▸ **The problem**
Repeat the records below exactly, leaving out any pictures.

▸ **Provided material**
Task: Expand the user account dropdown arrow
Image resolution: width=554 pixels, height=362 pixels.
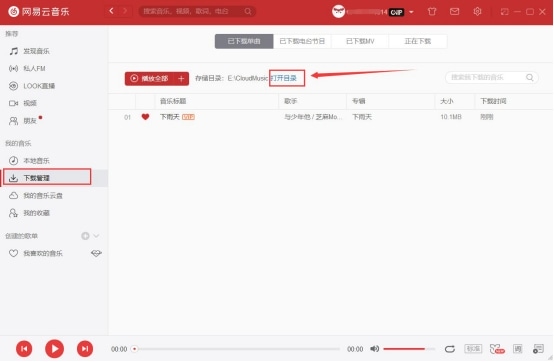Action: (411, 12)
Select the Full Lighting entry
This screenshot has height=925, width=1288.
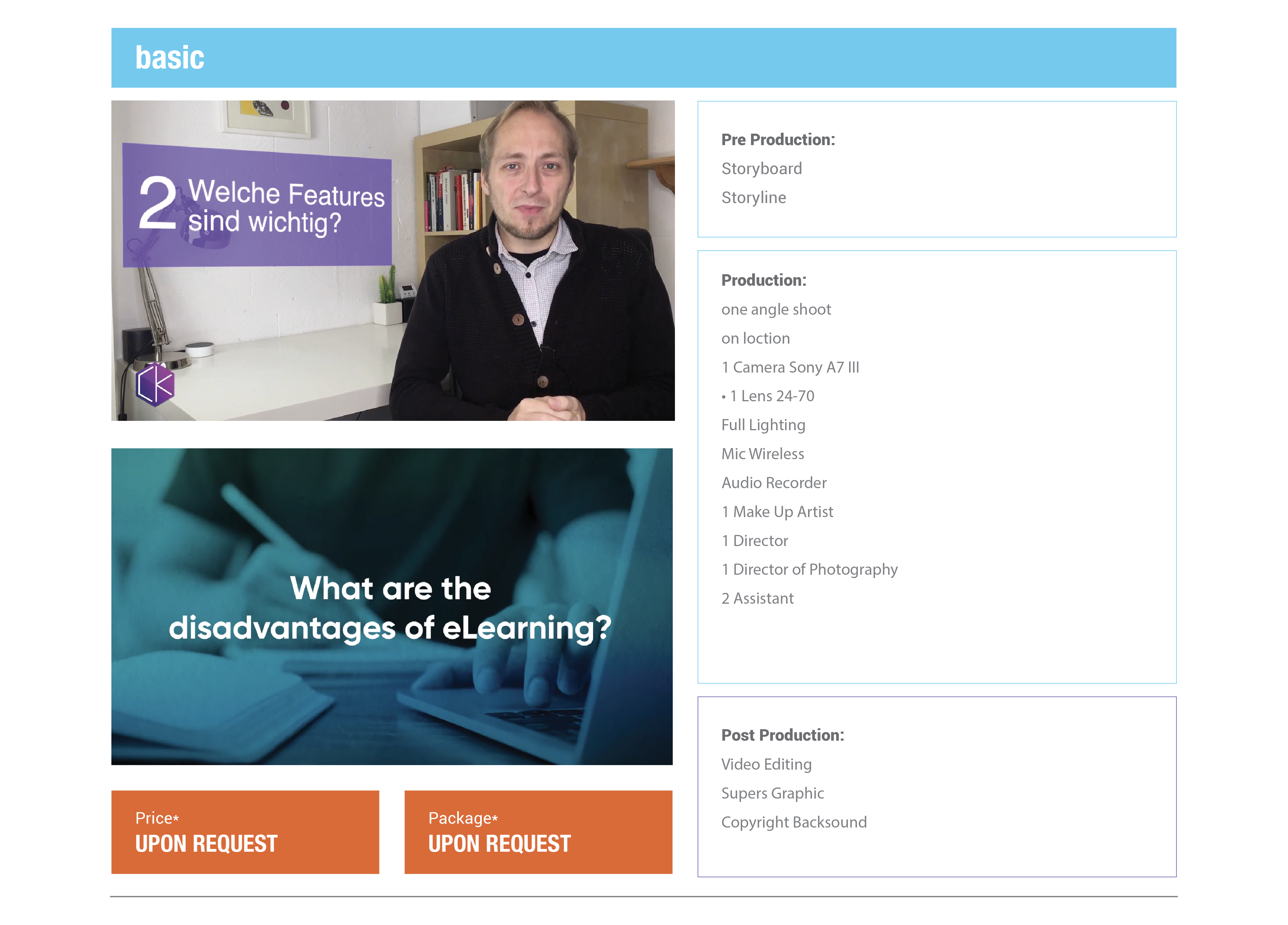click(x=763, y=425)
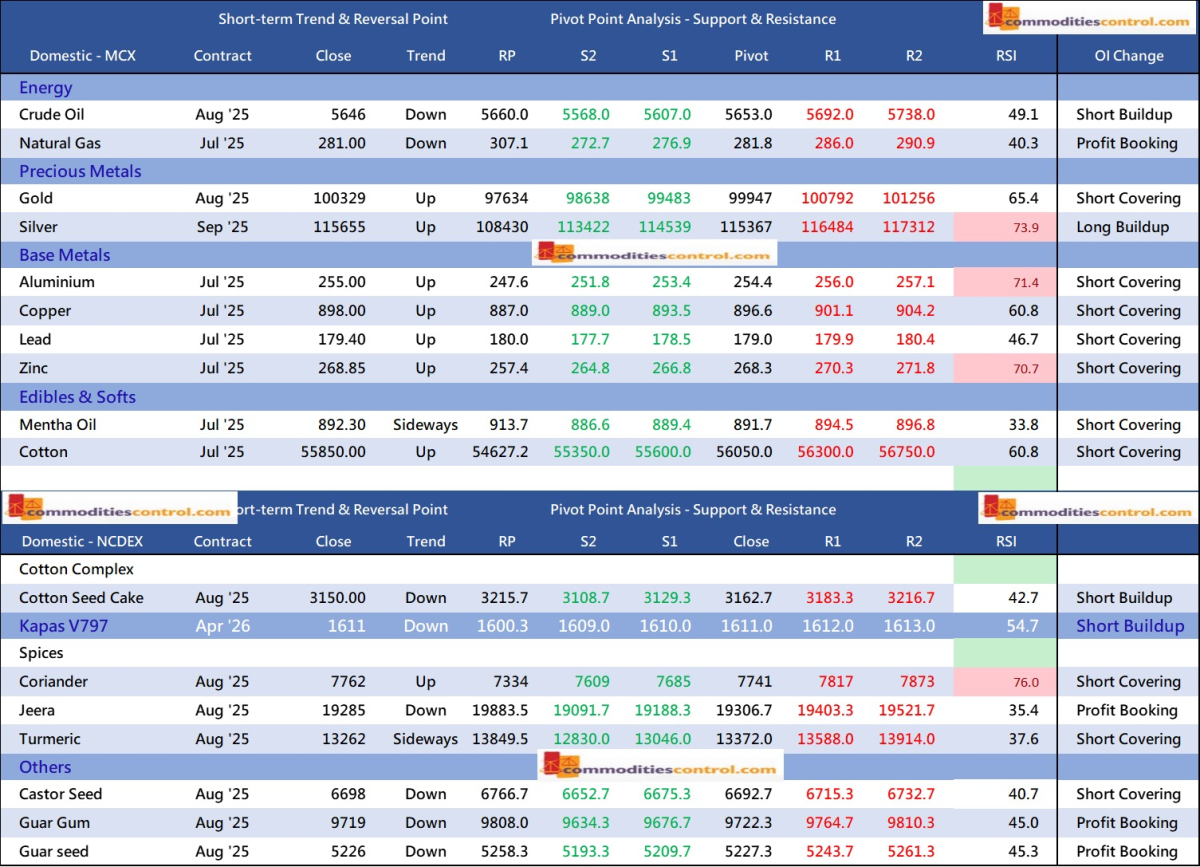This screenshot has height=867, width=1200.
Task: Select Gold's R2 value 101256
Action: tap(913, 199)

▸ **Expected answer**
Task: Expand the user account dropdown arrow
Image resolution: width=554 pixels, height=362 pixels.
Action: (411, 12)
Select the Full Lighting entry
This screenshot has height=925, width=1288.
click(x=763, y=425)
This screenshot has height=867, width=1200.
Task: Select Gold's R2 value 101256
Action: tap(913, 199)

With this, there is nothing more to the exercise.